Here's what I observe for moderate numbers:
# vanilla 2.10.2 sage: a = 28356982659^15 sage: %timeit w = a.digits(base=10) 10000 loops, best of 3: 67 µs per loop
# Patched version sage: a = 28356982659^15 sage: %timeit w = a.digits(base=10) 10000 loops, best of 3: 136 µs per loop
I do see that my memory allocation comment is entirely incorrect though. I'm still a bit disturbed though. Why should we suddenly get slower at 63? Can't we extract gmp's algorithm for larger bases? Part of the reason for my questions is that I want to use the digits method for mpoly factoring and it has some issues with large bases.

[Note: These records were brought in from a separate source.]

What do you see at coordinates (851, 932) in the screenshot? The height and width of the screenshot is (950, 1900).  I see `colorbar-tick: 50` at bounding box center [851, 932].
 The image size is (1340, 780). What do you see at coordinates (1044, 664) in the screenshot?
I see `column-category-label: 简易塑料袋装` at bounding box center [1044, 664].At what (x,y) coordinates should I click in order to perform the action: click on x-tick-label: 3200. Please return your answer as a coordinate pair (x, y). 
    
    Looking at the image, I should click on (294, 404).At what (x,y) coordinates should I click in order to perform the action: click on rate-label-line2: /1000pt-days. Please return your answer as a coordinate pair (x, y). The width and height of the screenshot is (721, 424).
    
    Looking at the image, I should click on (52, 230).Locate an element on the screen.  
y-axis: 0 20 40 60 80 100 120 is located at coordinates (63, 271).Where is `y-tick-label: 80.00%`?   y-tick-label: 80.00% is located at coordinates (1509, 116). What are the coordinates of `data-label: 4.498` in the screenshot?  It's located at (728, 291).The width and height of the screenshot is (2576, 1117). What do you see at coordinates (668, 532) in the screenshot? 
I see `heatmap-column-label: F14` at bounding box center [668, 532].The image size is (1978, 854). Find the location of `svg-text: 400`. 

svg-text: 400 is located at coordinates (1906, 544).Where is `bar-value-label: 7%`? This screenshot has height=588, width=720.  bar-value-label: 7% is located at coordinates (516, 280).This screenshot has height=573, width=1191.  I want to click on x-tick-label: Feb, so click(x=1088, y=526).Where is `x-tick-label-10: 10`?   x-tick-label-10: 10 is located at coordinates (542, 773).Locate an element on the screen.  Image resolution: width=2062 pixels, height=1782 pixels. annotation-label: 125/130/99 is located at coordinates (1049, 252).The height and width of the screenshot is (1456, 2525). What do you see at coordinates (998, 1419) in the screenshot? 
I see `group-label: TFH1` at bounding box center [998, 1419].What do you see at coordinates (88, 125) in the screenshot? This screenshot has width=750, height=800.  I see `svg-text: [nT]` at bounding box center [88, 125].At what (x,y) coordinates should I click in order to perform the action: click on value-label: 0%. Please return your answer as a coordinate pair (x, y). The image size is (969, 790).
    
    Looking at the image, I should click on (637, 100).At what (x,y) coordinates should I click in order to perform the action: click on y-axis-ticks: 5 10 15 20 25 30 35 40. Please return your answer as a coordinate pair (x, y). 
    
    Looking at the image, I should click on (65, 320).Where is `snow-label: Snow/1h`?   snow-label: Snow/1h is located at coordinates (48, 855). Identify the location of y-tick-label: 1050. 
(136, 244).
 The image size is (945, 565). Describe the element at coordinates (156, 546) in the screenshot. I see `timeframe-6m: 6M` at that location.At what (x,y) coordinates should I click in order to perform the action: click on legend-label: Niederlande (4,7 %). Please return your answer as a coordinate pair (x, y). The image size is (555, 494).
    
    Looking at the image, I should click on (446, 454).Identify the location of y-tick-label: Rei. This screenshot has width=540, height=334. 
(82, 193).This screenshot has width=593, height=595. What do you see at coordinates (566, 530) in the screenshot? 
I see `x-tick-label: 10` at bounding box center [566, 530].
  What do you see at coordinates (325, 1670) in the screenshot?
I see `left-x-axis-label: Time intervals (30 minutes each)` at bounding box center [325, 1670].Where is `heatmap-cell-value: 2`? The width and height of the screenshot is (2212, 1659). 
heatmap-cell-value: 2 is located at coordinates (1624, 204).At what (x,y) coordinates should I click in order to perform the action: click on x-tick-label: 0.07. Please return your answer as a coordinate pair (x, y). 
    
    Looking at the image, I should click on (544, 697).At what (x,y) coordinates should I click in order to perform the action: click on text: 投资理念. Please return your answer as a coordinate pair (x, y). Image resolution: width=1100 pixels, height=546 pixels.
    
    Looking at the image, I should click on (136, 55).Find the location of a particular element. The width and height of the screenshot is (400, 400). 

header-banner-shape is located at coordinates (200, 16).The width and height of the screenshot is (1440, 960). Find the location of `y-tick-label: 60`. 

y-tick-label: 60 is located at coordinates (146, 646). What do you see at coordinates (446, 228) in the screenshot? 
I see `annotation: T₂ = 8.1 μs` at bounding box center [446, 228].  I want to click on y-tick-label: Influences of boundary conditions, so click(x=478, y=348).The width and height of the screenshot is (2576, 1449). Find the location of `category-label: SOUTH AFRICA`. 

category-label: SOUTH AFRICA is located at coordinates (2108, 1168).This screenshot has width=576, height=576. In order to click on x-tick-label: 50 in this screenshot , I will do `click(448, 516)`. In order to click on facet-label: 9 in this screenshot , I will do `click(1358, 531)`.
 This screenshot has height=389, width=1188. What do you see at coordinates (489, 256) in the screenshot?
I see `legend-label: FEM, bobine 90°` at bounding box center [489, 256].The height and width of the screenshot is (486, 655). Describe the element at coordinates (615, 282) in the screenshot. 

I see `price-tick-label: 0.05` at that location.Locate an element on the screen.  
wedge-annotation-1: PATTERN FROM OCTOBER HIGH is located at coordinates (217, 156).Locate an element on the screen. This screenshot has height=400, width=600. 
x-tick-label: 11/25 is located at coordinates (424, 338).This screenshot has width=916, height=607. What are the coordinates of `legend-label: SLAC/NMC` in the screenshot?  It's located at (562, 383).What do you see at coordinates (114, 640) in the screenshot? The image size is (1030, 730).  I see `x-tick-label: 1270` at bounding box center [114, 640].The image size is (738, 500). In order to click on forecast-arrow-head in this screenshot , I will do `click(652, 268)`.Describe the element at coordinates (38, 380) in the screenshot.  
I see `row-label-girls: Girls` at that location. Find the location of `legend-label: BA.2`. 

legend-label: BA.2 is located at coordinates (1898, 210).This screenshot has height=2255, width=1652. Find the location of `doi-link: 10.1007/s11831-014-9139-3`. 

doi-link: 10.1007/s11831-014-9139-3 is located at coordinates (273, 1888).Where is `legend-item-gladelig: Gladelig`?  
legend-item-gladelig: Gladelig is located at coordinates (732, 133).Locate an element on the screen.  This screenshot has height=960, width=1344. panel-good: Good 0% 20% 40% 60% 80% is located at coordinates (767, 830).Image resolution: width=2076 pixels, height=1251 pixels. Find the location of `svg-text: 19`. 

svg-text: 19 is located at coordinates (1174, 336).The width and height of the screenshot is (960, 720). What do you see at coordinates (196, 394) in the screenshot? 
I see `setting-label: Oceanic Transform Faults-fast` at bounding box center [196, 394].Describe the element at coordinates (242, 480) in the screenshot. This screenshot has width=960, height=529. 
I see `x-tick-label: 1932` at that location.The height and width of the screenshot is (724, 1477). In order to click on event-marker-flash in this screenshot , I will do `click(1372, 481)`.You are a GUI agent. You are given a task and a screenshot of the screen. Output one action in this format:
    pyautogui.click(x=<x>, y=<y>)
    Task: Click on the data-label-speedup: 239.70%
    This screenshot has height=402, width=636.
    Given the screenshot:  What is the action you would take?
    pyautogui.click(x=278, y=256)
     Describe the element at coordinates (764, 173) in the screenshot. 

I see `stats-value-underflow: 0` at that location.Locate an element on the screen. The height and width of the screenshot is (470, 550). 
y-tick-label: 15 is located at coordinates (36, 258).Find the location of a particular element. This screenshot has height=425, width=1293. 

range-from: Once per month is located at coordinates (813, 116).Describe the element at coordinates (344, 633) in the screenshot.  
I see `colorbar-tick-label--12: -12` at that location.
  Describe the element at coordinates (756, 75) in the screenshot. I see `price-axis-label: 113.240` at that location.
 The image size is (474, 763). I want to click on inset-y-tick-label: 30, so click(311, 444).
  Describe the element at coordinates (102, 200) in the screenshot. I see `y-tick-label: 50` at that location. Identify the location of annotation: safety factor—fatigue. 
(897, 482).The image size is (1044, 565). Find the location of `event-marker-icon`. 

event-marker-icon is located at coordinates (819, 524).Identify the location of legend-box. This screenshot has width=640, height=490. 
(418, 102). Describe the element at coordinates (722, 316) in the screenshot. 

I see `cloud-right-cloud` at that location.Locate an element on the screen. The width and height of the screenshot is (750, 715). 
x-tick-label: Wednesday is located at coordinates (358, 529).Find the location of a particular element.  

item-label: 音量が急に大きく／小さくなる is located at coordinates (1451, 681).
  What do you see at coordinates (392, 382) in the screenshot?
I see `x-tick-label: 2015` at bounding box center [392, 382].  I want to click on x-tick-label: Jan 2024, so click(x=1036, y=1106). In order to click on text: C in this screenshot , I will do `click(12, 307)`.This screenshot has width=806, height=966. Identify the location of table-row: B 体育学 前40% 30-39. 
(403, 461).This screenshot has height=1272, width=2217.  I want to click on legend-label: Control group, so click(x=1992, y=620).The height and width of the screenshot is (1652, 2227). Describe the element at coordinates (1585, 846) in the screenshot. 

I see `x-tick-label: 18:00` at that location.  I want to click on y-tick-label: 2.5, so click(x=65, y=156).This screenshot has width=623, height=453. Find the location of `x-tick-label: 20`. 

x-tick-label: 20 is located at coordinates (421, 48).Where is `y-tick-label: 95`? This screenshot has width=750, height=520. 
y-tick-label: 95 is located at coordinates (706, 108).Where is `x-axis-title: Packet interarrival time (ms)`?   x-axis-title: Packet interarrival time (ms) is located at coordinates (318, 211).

Modulo my comments above about the variable 'l', I think this is a good patch for the moment and should be included. I do think there is a better answer in the long-term for larger bases though.
comment:9 Changed 15 years ago by
Summary: | [with patch, with conditionally positive review] sage's integer.pyx digits function sucks in the base 10 case → [with patch, with negative review] sage's integer.pyx digits function sucks in the base 10 case |
---|
Well, I guess I should've waited to post the first two after I thought about this a bit more. :)
I now have some serious reservations about this patch:
1) It actually makes small cases slower. (See above)
2) It doesn't handle negatives correctly (what is correct?) -- we need a doc-test to clarify intent here.
sage: n=-20385 sage: n.digits(100) # this is what used to occur with negatives [-85, -3, -2] sage: n.digits(10) # the last zero comes from '-' in the string? [5, 8, 3, 0, 2, 0]
3) The version that runs with a non-None digits parameter is still slow.
4) A big base (bigger than 62) is still slow.
5) I now have cold feet about the 'PyMem_Free'. Shouldn't it be 'free' since presumably gmp allocated with 'malloc'? Or, did we hack gmp? Or, doesn't it matter?
Now, this raises some questions in my mind. What should happen with negatives when digits are specified?
comment:10 Changed 15 years ago by
With apologies to zimmerma and Laurent Imbert for stealing their thunder, I attached a patch to #2362 which fixes that bug and this bug.
comment:11 Changed 15 years ago by
Resolution: | → fixed |
---|---|
Status: | new → closed |
As Joel pointed out in IRC this ticket can be closed as fixed since his patches at #2363 [that have been merged] fix the issue.
Cheers,
Michael
Together with Laurent Imbert, we propose the attached patch. This solves the case where the base is >= 10.